[OBJECTIVE]:
Copy every line of the records below word for word.

[MATERIAL FOR THE TASK]:
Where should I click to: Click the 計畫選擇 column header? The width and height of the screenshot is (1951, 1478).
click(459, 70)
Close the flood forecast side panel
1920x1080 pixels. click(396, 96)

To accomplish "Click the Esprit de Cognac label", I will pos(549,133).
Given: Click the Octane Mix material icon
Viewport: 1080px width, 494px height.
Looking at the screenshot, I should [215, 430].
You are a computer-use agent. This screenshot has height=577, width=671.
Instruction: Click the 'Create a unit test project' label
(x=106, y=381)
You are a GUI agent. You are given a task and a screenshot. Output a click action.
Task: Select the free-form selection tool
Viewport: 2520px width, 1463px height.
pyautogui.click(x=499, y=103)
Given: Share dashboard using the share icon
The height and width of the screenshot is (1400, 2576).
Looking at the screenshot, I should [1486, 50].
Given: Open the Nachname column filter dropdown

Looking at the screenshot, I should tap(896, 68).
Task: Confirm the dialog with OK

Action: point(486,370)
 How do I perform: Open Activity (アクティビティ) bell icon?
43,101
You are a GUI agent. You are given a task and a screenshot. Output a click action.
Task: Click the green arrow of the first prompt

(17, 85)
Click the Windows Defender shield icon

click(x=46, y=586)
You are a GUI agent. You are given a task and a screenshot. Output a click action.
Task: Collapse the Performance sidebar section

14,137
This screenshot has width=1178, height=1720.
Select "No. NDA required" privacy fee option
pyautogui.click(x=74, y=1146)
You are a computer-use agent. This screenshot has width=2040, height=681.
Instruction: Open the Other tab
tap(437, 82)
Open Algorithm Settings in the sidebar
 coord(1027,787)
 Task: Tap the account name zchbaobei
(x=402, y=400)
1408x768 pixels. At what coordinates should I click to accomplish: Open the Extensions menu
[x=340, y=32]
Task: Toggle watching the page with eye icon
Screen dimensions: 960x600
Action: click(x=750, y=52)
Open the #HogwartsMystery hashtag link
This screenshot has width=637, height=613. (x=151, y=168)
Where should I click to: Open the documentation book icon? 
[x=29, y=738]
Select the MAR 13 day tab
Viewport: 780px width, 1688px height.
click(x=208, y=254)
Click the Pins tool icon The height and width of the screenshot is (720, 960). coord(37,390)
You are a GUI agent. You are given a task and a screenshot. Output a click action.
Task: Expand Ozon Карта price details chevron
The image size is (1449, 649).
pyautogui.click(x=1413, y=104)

[FULL RESPONSE]:
Where should I click to: Click the 計畫選擇 column header? The width and height of the screenshot is (1951, 1478).
click(459, 70)
Close the flood forecast side panel
1920x1080 pixels. click(396, 96)

To accomplish "Click the Esprit de Cognac label", I will pos(549,133).
Given: Click the Octane Mix material icon
Viewport: 1080px width, 494px height.
Looking at the screenshot, I should [215, 430].
You are a computer-use agent. This screenshot has height=577, width=671.
Instruction: Click the 'Create a unit test project' label
(x=106, y=381)
You are a GUI agent. You are given a task and a screenshot. Output a click action.
Task: Select the free-form selection tool
Viewport: 2520px width, 1463px height.
pyautogui.click(x=499, y=103)
Given: Share dashboard using the share icon
The height and width of the screenshot is (1400, 2576).
Looking at the screenshot, I should [1486, 50].
Given: Open the Nachname column filter dropdown

Looking at the screenshot, I should tap(896, 68).
Task: Confirm the dialog with OK

Action: point(486,370)
 How do I perform: Open Activity (アクティビティ) bell icon?
43,101
You are a GUI agent. You are given a task and a screenshot. Output a click action.
Task: Click the green arrow of the first prompt

(17, 85)
Click the Windows Defender shield icon

click(x=46, y=586)
You are a GUI agent. You are given a task and a screenshot. Output a click action.
Task: Collapse the Performance sidebar section

14,137
This screenshot has width=1178, height=1720.
Select "No. NDA required" privacy fee option
pyautogui.click(x=74, y=1146)
You are a computer-use agent. This screenshot has width=2040, height=681.
Instruction: Open the Other tab
tap(437, 82)
Open Algorithm Settings in the sidebar
 coord(1027,787)
 Task: Tap the account name zchbaobei
(x=402, y=400)
1408x768 pixels. At what coordinates should I click to accomplish: Open the Extensions menu
[x=340, y=32]
Task: Toggle watching the page with eye icon
Screen dimensions: 960x600
Action: click(x=750, y=52)
Open the #HogwartsMystery hashtag link
This screenshot has width=637, height=613. (x=151, y=168)
Where should I click to: Open the documentation book icon? 
[x=29, y=738]
Select the MAR 13 day tab
Viewport: 780px width, 1688px height.
click(x=208, y=254)
Click the Pins tool icon The height and width of the screenshot is (720, 960). coord(37,390)
You are a GUI agent. You are given a task and a screenshot. Output a click action.
Task: Expand Ozon Карта price details chevron
The image size is (1449, 649).
pyautogui.click(x=1413, y=104)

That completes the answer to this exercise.